Despite attempts to backtrack under recognition that the US and European states are critical of this turn in official Israeli state policy, Netanyahu’s promise to bury the two-state solution in favour of a policy of further annexation has become the Israeli government’s official intent, and has been enthusiastically endorsed by leading ministers and key advisers.

[…]

The Palestinian Authority (PA) based in the West Bank also appears to have rejected a key principle of the Oslo peace paradigm—that of bilateral negotiations under the supervision of the US. Despite a herculean effort by US Secretary of State, John Kerry, to bring the two parties to the negotiating table, in response to the lack of movement towards final status issues and continued settlement expansion (amongst other issues), the Palestinian political elite have withdrawn from negotiations and resumed attempts to ‘internationalise the struggle’ by seeking membership of international organisations such as the United Nations (UN), and signing international treaties such as the Rome Statute, the founding treaty of the International Criminal Court. This change of direction is part of a rethink in the PA and PLO’s strategy rooted in wider discussions and debates. The publication of a document by the Palestine Strategy Study Group (PSSG) in August 2008, the production of which involved many members of the Palestinian political elite (and whose recommendations were studiously discussed at the highest levels of the PA and PLO), showed widespread discontent with the bilateral negotiations framework and suggested ways in which Palestinians could ‘regain the initiative’.

[…]

And yet despite these changes in official Palestinian and Israeli political strategies that signal a deepening of the crisis, donors and the ‘international community’ are reluctant to accept the failure of the Oslo peace paradigm. This political myopia has meant the persistence of a framework that is increasingly divorced from the possibility of a just and sustainable peace.
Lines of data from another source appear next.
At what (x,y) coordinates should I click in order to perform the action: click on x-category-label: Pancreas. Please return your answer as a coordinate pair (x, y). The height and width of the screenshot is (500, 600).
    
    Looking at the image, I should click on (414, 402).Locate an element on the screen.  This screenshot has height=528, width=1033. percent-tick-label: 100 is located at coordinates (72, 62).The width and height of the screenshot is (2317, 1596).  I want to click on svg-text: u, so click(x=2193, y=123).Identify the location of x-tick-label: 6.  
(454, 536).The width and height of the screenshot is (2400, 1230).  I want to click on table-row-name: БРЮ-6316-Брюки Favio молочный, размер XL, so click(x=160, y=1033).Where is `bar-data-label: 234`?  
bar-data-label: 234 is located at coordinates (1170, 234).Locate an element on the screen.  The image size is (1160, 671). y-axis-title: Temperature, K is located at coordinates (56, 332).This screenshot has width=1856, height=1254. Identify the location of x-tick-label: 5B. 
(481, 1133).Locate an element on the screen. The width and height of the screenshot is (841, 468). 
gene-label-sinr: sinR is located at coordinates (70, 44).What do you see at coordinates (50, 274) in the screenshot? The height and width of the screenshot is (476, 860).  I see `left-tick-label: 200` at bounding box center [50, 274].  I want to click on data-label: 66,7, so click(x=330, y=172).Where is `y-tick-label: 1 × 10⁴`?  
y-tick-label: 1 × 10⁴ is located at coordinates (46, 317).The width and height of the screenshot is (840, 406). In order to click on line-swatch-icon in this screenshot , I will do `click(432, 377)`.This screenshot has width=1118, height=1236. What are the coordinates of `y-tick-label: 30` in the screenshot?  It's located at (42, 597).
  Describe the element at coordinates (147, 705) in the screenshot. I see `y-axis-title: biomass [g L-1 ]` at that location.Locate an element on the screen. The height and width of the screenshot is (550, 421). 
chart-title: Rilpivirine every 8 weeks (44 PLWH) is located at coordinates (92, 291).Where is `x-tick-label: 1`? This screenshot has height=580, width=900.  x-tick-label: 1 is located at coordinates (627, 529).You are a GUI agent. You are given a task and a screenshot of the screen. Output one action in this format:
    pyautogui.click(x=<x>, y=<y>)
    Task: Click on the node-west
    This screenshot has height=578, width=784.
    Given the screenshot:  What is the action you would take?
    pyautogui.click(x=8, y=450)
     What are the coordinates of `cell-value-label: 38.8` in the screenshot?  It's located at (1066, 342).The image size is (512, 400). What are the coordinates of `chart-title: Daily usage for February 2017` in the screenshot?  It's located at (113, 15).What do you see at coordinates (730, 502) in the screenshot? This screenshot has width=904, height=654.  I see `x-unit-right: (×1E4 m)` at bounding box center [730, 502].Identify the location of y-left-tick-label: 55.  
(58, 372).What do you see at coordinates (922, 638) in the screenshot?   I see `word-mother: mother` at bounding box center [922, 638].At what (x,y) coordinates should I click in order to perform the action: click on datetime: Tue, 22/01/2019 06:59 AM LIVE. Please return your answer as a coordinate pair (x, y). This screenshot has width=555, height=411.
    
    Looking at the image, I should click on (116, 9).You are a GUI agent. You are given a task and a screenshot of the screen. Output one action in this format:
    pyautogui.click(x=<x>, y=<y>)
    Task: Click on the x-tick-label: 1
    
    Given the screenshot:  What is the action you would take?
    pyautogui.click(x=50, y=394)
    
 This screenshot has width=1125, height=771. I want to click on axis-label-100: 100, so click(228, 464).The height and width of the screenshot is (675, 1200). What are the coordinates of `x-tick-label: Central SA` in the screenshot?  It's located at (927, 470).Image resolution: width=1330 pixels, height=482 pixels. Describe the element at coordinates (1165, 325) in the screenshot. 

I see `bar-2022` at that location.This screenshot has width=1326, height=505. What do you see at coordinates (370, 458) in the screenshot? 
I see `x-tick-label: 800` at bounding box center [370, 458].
It is also acting as an ideological straitjacket by shutting out alternative interpretations. This special issue seeks a way out of this political and intellectual dead end. In pursuit of this, our various contributions undertake what we regard to be two key tasks: first, to critically analyse the perceptions underpinning the Oslo paradigm and the transformations instituted by its implementation; and second, to assess some alternative ways of understanding the situation rooted in new strategies of resistance that have emerged in the context of these transformations in the post-Oslo landscape.

[…]

Taken as a whole, the articles in this special issue aim to ignite conversations on the conflict that are not based within abstracted debates that centre upon the peace process itself—but that begin from within the realities and geographies of both the continually transforming land of Palestine-Israel and the voices, struggles, worldviews and imaginings of the future of the people who presently inhabit it. For it is by highlighting these transformations, and from within these points of beginning, that we believe more hopeful pathways for alternative ways forward can be collectively imagined, articulated, debated and built.